_Directive A_
In the Nutch mailing list post, what total hit count is logged for the query made with lang set to fr?

═════ Page excerpt

You are viewing a plain text version of this content. The canonical link for it is here.
Posted to dev@nutch.apache.org by Fr...@bnc.ca on 2006/12/13 17:21:54 UTC
NUTCH 0.8.1: Difficulties with Analyzers
I am having a hardtime implementing the French Analyzer... Any help with
be immensely appreciated. Here are the details, first I tried with the
official plugin (analysis-fr), and then I tried another one
(analyze-french).
1- ATTEMPT TO USE THE PLUGIN: analysis-fr (by Jérôme)
-I get the following in the logs so I know the plugin gets loaded.
[12/13/06 10:38:48:417 EST] 176a8c8 PluginReposit I
org.apache.nutch.plugin.PluginRepository French Analysis Plug-in
(analysis-fr)
- When performing an actual search, if it's done in french I get
absolutely no results.
[12/13/06 10:39:20:134 EST] fa0bf4 NutchBean I
org.apache.nutch.searcher.NutchBean query request from 10.133.35.153
[12/13/06 10:39:20:137 EST] fa0bf4 NutchBean I
org.apache.nutch.searcher.NutchBean query: fr?quentes
[12/13/06 10:39:20:138 EST] fa0bf4 NutchBean I
org.apache.nutch.searcher.NutchBean lang: en
[12/13/06 10:39:20:139 EST] fa0bf4 NutchBean I
org.apache.nutch.searcher.NutchBean searching for 20 raw hits
[12/13/06 10:39:20:145 EST] fa0bf4 NutchBean I
org.apache.nutch.searcher.NutchBean total hits: 1
[12/13/06 10:39:28:406 EST] 176a8c8 NutchBean I
org.apache.nutch.searcher.NutchBean query request from 10.133.35.153
[12/13/06 10:39:28:409 EST] 176a8c8 NutchBean I
org.apache.nutch.searcher.NutchBean query: fr?quentes
[12/13/06 10:39:28:411 EST] 176a8c8 NutchBean I
org.apache.nutch.searcher.NutchBean lang: fr
[12/13/06 10:39:28:413 EST] 176a8c8 NutchBean I
org.apache.nutch.searcher.NutchBean searching for 20 raw hits
[12/13/06 10:39:28:421 EST] 176a8c8 NutchBean I
org.apache.nutch.searcher.NutchBean total hits: 0
2- ATTEMPT TO USE THE PLUGIN: analyze-french (by Christophe)

══════════
═════ Records for the task

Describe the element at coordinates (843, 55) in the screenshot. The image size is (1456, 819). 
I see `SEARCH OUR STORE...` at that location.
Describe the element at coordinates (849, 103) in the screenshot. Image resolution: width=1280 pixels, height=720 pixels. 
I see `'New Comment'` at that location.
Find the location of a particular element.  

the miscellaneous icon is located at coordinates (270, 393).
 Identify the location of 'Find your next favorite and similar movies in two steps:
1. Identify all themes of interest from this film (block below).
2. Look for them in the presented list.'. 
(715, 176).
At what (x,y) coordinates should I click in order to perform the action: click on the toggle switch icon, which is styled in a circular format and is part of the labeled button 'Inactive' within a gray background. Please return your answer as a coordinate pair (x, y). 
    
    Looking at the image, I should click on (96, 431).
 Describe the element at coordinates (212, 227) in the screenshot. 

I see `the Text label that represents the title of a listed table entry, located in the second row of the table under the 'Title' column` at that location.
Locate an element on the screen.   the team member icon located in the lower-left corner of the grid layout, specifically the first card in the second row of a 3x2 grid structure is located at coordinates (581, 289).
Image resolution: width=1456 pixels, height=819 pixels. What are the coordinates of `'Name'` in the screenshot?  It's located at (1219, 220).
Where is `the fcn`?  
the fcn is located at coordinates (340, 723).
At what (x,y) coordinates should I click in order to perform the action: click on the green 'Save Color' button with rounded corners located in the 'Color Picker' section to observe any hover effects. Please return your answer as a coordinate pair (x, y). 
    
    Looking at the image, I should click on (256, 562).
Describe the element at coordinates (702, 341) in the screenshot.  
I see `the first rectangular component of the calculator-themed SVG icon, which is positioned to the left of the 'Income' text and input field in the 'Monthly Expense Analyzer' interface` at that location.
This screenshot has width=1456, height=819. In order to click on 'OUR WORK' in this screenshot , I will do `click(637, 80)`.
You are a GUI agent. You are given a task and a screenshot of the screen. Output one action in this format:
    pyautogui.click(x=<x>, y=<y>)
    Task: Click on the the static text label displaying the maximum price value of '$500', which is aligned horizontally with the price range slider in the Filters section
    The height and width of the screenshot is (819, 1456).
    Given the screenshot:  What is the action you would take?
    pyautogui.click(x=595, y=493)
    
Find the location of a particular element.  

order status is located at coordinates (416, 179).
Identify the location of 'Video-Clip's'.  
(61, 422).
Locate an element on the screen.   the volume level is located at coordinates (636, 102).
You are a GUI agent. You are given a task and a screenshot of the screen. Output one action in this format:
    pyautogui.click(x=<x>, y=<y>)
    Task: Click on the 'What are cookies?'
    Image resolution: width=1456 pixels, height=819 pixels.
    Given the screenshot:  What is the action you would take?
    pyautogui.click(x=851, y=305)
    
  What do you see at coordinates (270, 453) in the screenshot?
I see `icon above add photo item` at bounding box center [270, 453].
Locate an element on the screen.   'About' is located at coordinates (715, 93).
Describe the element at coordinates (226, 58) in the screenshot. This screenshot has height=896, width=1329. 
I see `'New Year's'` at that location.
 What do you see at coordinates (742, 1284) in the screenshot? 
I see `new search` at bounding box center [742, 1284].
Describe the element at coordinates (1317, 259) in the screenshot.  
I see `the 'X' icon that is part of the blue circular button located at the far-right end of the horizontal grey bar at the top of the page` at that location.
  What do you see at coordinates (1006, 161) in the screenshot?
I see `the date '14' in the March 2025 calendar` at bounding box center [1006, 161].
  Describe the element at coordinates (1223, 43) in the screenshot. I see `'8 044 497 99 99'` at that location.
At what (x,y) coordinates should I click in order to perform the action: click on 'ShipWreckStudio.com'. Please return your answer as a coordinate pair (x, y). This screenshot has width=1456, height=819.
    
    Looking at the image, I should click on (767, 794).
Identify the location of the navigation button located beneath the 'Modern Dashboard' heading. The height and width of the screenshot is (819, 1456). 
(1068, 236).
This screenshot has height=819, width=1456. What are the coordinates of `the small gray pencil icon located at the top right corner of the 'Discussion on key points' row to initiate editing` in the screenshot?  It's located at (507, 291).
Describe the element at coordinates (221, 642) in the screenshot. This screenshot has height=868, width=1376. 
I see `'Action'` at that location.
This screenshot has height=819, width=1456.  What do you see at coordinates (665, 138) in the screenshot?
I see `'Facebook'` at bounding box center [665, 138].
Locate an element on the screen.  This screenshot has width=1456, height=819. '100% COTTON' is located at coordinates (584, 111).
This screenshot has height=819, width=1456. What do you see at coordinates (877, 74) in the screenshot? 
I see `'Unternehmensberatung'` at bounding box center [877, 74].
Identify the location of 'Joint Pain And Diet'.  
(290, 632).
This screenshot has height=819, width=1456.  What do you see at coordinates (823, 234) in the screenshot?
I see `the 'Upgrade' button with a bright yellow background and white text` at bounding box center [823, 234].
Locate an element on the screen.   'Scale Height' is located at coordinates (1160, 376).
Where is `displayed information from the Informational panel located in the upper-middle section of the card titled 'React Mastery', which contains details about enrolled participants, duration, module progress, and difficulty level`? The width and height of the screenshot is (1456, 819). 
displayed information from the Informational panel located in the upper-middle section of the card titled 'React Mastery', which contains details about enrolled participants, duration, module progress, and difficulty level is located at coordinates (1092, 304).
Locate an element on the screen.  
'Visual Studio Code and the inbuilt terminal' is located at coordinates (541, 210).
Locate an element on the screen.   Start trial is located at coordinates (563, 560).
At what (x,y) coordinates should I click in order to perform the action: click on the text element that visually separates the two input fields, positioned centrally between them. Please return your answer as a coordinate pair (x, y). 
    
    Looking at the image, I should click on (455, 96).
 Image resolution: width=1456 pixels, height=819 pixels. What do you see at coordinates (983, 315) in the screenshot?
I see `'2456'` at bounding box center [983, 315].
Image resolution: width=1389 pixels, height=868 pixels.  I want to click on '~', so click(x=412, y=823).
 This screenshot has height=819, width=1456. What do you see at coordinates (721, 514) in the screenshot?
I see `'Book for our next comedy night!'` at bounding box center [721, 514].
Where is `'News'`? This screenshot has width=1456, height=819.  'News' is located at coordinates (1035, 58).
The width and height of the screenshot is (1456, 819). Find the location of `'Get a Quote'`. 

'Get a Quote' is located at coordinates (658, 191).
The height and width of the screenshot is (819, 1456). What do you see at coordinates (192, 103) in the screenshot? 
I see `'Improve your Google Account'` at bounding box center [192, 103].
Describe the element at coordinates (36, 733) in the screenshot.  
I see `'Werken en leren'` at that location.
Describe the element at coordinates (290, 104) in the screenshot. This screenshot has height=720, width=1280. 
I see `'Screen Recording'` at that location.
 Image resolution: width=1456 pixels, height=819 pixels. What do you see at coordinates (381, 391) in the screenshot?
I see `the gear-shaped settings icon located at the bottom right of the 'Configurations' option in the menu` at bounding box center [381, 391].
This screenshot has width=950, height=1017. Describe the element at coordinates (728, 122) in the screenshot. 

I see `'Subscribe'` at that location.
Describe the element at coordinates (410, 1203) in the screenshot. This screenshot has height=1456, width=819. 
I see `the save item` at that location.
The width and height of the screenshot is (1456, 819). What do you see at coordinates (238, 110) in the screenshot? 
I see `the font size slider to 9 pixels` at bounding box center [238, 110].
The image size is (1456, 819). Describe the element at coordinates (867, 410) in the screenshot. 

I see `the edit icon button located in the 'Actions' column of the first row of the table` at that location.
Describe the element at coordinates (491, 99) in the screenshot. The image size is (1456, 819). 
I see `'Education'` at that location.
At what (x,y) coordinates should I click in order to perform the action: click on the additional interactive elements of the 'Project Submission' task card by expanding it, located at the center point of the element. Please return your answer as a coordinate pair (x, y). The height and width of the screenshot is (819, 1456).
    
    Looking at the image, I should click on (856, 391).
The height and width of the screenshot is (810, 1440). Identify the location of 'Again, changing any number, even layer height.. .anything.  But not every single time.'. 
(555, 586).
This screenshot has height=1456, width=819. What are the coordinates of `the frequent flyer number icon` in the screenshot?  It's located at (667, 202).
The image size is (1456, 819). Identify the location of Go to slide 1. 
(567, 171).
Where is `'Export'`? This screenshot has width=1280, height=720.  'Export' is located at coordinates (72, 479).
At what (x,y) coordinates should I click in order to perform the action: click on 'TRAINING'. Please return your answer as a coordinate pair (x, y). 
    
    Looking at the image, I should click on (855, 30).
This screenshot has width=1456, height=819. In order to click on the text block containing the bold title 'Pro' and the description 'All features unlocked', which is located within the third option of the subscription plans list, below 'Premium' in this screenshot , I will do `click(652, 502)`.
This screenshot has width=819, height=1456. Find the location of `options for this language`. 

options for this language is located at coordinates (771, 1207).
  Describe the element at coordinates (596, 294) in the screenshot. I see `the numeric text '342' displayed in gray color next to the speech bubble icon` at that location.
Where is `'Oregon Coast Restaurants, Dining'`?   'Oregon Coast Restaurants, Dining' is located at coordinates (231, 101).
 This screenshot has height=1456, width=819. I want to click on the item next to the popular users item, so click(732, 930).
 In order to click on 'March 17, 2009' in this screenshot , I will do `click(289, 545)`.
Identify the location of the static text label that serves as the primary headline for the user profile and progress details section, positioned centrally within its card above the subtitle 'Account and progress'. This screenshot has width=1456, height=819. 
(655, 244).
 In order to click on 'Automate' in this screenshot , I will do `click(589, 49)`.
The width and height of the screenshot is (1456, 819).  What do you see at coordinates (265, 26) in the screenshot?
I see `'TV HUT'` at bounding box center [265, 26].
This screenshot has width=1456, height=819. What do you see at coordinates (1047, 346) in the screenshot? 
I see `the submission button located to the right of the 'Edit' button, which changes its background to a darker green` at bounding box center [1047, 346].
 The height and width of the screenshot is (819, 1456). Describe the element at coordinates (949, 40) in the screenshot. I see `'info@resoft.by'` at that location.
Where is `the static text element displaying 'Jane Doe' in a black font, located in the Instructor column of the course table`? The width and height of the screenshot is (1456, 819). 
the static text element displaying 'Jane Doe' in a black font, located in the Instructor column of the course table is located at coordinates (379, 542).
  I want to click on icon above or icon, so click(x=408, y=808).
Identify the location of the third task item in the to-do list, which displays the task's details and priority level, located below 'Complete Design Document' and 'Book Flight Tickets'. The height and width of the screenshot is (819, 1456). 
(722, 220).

══════════

_Directive B_
In the entries, rewrite the lines from the line with "This screenshot has height=1456, width=819. What" to the line with "Looking at the image, I should click on (855, 30).", replacing "coordinate pair" with "coordinate tuple" and changing nothing else. Give only those lines.

_Correct answer A_
0

_Correct answer B_
This screenshot has height=1456, width=819. What are the coordinates of `the frequent flyer number icon` in the screenshot?  It's located at (667, 202).
The image size is (1456, 819). Identify the location of Go to slide 1. 
(567, 171).
Where is `'Export'`? This screenshot has width=1280, height=720.  'Export' is located at coordinates (72, 479).
At what (x,y) coordinates should I click in order to perform the action: click on 'TRAINING'. Please return your answer as a coordinate tuple (x, y). 
    
    Looking at the image, I should click on (855, 30).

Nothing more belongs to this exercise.